Last night, the Baileys Prize Book Bar at Waterstones Tottenham Court Road played host to an exceptional panel of inspiring women, chaired by novelist and Baileys Prize co-founder Kate Mosse – including this year’s Chair of Judges Margaret Mountford, literary agent Felicity Blunt, Siobhan Moriarty from Diageo’s Executive Committee and casting director Coralie Rose – who raged against the term ‘chick lit’ and chatted about the books that have most inspired them during their careers.

Margaret Mountford picked Mary Renaud and Jane Austen as her most influential authors, saying of Renaud ‘I know they’re very much set in their period but they’re also timeless. I don’t think they date. That must be the sign of a good author. They still speak even decades after they were originally written.’

Siobhan Moriarty chose George Eliot’s Silas Marner, Good Behaviour by Mollie Keane, of which she said ‘Molly was in her eighties when Good Behaviour was published. A very interesting character, a very strong woman and a very good writer.’
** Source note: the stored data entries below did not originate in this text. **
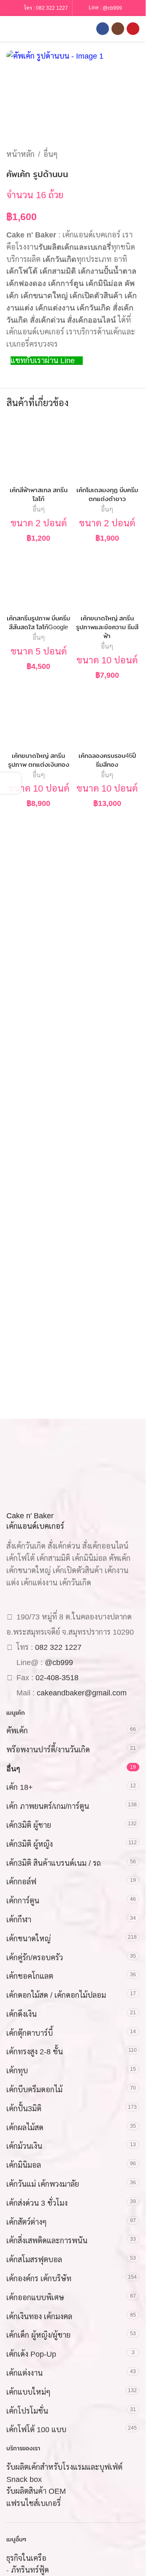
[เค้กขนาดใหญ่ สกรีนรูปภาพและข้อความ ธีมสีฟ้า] (107, 579)
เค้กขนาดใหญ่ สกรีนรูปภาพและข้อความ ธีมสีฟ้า (107, 626)
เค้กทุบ (17, 2071)
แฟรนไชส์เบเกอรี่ (33, 2503)
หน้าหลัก (20, 154)
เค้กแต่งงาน (24, 2373)
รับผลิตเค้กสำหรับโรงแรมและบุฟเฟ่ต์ (64, 2467)
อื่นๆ (50, 154)
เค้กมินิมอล (23, 2165)
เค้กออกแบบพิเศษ (35, 2297)
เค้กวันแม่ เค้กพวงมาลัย (42, 2184)
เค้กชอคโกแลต (29, 1976)
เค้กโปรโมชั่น (27, 2411)
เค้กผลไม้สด (24, 2127)
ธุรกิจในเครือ (26, 2558)
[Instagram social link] (117, 28)
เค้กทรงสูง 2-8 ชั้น (34, 2052)
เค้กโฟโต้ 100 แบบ (36, 2429)
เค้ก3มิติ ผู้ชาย (28, 1825)
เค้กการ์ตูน (22, 1901)
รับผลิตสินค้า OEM (36, 2491)
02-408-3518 (57, 1677)
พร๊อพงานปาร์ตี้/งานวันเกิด (48, 1750)
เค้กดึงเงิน (21, 2014)
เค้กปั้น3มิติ (23, 2108)
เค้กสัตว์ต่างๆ (26, 2222)
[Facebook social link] (102, 28)
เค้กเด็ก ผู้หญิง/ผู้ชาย (38, 2335)
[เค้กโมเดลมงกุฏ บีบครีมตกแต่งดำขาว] (107, 450)
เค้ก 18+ (19, 1787)
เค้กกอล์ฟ (21, 1882)
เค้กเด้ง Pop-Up (31, 2354)
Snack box (24, 2479)
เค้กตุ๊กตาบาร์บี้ (29, 2033)
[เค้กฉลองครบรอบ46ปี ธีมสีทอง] (107, 716)
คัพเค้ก (17, 1731)
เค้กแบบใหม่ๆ (28, 2392)
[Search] (25, 28)
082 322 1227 (52, 8)
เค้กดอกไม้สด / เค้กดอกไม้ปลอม (56, 1995)
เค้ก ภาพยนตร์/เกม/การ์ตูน (47, 1806)
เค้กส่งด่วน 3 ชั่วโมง (37, 2203)
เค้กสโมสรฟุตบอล (34, 2259)
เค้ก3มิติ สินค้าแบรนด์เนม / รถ (53, 1863)
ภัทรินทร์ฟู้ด (30, 2570)
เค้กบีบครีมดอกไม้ (34, 2090)
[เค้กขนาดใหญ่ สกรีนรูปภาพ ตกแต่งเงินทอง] (38, 716)
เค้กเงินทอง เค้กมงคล (39, 2316)
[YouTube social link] (133, 28)
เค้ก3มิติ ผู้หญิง (29, 1844)
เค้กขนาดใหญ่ (28, 1939)
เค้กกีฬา (18, 1920)
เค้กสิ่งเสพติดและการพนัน (46, 2240)
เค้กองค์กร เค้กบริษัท (38, 2278)
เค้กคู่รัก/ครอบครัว (34, 1958)
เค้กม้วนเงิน (24, 2146)
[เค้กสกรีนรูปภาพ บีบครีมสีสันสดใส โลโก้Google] (38, 579)
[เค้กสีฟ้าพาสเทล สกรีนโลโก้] (38, 450)
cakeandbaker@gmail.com (82, 1693)
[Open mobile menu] (9, 28)
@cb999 (112, 8)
Felicity Blunt picked Rebecca by Daphne Du Maurier and Jennifer Egan’s A Visit from the Goon Squad. She spoke of Du Maurier’s ability to move between genres, saying: ‘It’s a very rare thing for any author, especially a female author, to write different genres and not be pigeonholed. I feel you could put Daphne in any section of a bookshop.’

Francoise Sagan’s Bonjour Tristesse and Zadie Smith’s Women’s Prize for Fiction shortlisted book White Teeth made Coralie Rose’s list, she said of Francoise Sagan: ‘She was eighteen when she wrote it, and so was I when I first read it. I was quite shocked by it, it was special, quite risqué and very good… It really set me alight – it brought literature to life for me.’